Gideon, who was the AI on the team’s (now destroyed) ship the Waverider, has now joined the team as an actual person, and the episode was a trip through her memories, including a lot of appearances by actors who are no longer on the show. It was nice to see all the familiar faces again, and the episode made excellent use of the fact that Amy Louise Pemberton, who has played Gideon since the first episode of the show, has a really good singing voice. There are also a couple of inside jokes based on the fact that over the years the show has had a lot of British actors playing American characters.
Also, regarding Doom Patrol, I loved this clip (and the episode it’s in). The young girl in the woods is Kay. She’s the core personality of Jane, who has 64 personas, all created to protect Kay, who was a victim of abuse growing up. She (Kay) usually stays in the Underground (Jane’s subconscious), but obviously she hears what Jane hears, and she decides to start dancing to the music, prompting Jane and then the other characters to dance also.

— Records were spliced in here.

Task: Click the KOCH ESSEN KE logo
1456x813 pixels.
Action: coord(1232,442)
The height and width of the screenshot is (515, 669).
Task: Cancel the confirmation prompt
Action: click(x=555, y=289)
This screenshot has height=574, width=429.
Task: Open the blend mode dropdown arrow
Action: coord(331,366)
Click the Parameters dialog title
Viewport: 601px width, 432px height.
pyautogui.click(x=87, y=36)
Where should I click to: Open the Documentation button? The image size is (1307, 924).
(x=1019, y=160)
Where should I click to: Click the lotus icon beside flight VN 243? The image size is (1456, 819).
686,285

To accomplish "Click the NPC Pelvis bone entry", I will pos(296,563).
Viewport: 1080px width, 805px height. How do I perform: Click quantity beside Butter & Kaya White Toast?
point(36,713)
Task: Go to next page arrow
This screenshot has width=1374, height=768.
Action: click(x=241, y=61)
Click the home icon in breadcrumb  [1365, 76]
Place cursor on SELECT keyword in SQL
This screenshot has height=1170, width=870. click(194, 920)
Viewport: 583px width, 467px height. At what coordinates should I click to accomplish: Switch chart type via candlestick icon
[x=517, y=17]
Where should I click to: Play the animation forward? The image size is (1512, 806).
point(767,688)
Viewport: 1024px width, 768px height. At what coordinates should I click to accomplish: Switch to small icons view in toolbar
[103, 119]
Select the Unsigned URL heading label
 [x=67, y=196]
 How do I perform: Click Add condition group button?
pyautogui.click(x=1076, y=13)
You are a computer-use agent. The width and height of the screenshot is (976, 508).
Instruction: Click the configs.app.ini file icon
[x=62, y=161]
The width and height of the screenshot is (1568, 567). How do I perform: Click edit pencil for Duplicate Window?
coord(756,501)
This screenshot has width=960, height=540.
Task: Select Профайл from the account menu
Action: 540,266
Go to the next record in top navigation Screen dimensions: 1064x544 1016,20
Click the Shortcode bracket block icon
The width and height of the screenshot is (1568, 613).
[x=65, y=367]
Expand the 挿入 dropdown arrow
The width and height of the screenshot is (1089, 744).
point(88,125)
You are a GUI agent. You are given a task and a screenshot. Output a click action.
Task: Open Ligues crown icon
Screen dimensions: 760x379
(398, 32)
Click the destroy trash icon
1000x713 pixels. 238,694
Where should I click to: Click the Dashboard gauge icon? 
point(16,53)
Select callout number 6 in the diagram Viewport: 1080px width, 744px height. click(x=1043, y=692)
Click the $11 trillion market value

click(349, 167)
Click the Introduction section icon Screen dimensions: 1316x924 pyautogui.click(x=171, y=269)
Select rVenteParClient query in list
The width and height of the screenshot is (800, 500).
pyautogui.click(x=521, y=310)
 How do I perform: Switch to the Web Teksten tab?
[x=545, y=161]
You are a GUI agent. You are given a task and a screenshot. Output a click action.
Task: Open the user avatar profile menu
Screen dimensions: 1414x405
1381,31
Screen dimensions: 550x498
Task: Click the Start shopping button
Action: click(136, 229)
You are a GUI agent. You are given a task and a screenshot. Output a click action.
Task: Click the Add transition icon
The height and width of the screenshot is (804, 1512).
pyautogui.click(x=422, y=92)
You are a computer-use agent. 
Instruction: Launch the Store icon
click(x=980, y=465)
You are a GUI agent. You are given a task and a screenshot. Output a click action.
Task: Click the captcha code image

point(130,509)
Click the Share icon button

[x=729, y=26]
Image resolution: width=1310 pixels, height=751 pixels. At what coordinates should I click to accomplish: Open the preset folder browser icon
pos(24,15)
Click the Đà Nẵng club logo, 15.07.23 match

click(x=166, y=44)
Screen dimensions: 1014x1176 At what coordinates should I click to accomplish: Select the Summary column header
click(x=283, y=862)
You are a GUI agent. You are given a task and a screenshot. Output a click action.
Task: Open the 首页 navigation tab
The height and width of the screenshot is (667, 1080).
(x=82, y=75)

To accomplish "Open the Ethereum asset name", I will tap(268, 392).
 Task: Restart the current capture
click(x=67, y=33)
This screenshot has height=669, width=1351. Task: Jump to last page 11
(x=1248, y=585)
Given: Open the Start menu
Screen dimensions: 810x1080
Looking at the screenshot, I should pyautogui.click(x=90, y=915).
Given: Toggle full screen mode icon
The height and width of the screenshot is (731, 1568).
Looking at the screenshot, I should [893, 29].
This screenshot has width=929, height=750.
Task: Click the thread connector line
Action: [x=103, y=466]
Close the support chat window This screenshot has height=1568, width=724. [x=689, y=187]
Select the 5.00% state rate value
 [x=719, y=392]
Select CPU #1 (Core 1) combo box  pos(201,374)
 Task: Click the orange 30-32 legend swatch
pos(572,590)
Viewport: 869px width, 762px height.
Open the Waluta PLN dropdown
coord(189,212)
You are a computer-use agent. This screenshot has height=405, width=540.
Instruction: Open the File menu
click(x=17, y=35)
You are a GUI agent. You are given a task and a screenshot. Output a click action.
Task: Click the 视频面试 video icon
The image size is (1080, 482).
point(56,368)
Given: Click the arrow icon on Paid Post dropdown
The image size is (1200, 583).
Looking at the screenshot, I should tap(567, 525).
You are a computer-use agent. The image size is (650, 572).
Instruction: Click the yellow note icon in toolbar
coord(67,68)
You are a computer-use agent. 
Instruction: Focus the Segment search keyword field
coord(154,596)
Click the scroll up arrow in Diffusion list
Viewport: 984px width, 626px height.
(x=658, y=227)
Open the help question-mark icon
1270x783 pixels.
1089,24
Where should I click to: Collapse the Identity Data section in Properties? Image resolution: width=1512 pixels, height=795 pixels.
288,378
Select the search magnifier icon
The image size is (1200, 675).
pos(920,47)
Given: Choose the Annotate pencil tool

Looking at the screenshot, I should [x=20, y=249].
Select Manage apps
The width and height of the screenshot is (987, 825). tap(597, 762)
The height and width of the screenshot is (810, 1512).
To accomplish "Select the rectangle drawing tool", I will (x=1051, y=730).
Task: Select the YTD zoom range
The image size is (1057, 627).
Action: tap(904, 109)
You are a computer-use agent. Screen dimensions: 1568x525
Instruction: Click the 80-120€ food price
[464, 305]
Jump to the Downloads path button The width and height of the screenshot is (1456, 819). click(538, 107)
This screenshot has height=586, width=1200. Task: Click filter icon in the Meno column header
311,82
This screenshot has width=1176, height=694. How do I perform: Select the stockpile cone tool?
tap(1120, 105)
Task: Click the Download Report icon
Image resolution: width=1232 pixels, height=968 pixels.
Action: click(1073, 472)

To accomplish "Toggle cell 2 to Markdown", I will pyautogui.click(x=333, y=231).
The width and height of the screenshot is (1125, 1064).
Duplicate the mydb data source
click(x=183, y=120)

(I also love how Rita, the second person to start dancing in the real world, begins by standing, squaring her shoulders, clenching her fists for a second, and then moving forward onto the dance floor. She’s a studio-trained Hollywood actress, and that’s a nice moment of her “getting into character” for the scene.)
One thing that’s been new in this season is that Kay, who barely spoke in the first season, is becoming much more vocal and assertive now. She’s growing up, and healing, and this is unnerving to some of the other personas. This is a very interesting development, and I’m interested to see where it will go.